++++ Material shown

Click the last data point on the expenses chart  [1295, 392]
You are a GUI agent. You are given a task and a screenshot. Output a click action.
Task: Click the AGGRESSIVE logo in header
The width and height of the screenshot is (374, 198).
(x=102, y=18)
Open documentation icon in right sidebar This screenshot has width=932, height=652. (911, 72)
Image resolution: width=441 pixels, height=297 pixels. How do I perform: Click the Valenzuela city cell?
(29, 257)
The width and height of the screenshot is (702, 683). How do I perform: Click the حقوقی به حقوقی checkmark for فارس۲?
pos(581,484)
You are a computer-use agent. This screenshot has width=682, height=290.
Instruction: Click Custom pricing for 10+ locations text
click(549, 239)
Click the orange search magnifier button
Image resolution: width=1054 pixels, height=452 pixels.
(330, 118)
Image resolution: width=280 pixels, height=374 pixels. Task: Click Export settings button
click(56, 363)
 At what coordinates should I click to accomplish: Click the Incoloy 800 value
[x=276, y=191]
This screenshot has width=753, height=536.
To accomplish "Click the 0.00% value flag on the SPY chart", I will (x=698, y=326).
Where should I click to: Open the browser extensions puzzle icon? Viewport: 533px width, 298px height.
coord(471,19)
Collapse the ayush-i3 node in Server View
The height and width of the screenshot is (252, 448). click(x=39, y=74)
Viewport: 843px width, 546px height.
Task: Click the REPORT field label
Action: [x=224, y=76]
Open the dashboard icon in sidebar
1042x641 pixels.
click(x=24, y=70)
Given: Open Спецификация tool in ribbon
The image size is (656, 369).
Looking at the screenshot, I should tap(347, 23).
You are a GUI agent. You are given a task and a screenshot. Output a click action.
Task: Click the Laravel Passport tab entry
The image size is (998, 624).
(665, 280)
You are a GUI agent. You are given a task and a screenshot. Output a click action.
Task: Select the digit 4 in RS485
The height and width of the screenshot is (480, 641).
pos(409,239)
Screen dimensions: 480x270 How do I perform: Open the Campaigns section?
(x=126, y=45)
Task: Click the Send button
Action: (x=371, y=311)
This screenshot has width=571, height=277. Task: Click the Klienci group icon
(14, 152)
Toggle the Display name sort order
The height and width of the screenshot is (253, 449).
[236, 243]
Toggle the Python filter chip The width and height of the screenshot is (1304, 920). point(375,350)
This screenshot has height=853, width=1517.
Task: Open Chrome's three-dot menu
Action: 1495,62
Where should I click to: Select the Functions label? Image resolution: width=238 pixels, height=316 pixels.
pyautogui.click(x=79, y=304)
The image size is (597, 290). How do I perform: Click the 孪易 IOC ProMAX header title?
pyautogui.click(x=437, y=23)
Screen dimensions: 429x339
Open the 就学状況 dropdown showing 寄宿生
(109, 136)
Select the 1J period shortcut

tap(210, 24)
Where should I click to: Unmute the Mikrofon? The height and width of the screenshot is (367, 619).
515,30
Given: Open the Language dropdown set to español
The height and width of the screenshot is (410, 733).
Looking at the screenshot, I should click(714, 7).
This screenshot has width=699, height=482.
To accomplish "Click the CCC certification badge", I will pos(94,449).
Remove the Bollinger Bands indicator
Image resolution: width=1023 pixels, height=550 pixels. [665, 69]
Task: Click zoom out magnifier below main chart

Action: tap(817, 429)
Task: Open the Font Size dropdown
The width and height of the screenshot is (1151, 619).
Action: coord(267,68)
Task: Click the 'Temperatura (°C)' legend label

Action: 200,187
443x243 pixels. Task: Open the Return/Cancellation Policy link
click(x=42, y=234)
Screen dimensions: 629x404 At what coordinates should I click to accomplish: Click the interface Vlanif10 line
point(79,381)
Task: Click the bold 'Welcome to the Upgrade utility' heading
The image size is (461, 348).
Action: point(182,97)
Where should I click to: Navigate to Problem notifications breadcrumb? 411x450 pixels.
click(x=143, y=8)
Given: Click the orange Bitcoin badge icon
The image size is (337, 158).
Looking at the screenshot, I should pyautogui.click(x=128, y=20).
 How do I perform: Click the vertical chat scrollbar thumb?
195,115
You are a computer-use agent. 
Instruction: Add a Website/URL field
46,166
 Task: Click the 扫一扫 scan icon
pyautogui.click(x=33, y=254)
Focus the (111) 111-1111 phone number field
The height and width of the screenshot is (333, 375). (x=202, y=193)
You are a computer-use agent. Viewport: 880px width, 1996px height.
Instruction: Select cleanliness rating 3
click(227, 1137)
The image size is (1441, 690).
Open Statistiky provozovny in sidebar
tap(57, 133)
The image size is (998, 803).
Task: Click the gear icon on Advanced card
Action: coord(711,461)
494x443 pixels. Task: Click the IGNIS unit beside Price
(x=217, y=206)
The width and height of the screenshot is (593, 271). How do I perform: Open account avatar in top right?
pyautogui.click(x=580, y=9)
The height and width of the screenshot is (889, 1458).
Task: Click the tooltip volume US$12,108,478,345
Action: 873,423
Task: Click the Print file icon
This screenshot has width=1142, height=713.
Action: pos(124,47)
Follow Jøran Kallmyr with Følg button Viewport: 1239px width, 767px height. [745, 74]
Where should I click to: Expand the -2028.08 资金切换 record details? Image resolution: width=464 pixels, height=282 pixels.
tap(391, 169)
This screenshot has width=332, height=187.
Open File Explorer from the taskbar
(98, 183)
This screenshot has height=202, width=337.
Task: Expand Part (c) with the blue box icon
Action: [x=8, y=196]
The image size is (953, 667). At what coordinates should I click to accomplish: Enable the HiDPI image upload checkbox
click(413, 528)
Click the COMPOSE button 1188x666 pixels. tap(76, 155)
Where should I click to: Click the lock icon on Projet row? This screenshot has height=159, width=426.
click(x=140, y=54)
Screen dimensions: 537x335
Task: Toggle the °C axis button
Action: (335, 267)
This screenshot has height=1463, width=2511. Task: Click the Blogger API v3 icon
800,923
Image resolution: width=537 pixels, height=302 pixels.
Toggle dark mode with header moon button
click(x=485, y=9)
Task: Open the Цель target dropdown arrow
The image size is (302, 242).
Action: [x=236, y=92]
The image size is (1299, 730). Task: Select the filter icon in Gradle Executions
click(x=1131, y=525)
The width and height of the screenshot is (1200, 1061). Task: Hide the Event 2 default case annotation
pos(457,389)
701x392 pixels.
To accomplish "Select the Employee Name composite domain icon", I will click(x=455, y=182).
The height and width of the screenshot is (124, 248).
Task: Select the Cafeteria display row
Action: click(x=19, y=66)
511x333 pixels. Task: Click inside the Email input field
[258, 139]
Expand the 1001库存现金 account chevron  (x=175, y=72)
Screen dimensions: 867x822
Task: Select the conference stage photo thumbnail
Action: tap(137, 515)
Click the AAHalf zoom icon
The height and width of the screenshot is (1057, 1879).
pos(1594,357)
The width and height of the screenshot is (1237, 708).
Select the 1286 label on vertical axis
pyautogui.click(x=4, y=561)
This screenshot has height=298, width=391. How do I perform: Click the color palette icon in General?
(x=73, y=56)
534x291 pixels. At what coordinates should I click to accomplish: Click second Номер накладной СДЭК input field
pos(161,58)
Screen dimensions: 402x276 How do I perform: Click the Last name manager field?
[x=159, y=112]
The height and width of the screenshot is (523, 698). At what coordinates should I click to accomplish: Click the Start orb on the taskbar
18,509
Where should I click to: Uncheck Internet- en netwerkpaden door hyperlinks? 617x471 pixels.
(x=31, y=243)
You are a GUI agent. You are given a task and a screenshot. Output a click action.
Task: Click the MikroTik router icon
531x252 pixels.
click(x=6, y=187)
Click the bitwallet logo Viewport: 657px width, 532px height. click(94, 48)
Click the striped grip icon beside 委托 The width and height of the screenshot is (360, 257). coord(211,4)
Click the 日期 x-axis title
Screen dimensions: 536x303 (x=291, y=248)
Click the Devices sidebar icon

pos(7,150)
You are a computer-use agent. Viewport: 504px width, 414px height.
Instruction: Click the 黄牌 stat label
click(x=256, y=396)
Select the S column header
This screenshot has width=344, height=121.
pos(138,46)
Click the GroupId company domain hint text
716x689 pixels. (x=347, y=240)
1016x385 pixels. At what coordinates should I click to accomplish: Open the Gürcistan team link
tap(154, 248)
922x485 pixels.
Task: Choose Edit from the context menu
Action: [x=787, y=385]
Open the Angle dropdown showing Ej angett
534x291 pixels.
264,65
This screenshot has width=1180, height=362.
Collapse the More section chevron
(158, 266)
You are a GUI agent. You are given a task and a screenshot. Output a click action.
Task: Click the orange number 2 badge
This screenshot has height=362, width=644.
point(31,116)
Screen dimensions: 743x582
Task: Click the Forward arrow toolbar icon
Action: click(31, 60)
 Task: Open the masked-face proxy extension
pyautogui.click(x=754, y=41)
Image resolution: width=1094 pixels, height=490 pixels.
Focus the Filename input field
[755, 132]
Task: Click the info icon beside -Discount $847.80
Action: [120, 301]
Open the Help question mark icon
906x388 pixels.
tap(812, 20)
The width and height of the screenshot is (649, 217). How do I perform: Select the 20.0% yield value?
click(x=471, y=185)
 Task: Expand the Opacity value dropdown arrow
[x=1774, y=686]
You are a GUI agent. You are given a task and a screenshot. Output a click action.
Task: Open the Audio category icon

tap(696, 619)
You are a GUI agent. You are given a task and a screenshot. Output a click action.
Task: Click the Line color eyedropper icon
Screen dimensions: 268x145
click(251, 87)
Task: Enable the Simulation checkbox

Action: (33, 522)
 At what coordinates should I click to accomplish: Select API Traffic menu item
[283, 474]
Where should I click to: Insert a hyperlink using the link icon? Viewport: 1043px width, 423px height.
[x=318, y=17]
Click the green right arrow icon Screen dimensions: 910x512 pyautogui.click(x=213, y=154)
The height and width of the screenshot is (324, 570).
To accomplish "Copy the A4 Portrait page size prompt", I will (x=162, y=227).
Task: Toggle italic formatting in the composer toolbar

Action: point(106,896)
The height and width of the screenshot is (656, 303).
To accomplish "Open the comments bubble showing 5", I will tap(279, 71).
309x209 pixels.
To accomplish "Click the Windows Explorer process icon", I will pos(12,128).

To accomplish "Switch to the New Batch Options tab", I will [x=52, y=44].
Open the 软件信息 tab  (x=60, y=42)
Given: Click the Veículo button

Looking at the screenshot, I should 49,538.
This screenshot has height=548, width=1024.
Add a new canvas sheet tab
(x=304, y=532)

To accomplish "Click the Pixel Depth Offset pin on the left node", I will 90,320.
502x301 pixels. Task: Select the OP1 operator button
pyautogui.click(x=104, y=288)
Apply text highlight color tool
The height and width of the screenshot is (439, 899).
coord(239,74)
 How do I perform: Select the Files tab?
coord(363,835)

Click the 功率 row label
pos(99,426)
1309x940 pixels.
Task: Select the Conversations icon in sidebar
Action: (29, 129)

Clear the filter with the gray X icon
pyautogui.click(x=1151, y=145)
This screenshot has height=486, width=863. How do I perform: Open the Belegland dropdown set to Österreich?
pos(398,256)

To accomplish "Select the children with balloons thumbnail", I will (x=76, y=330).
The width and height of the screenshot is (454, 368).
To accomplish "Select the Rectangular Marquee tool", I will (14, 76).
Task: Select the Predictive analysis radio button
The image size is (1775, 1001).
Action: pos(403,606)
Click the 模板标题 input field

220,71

++++++++

**Stated problem**:
Set down, word for word, the lines of the material above, starting at its first line and ending at the line that contains "Open documentation icon", with both of those lines included.

**Written solution**:
Click the last data point on the expenses chart  [1295, 392]
You are a GUI agent. You are given a task and a screenshot. Output a click action.
Task: Click the AGGRESSIVE logo in header
The width and height of the screenshot is (374, 198).
(x=102, y=18)
Open documentation icon in right sidebar This screenshot has width=932, height=652. (911, 72)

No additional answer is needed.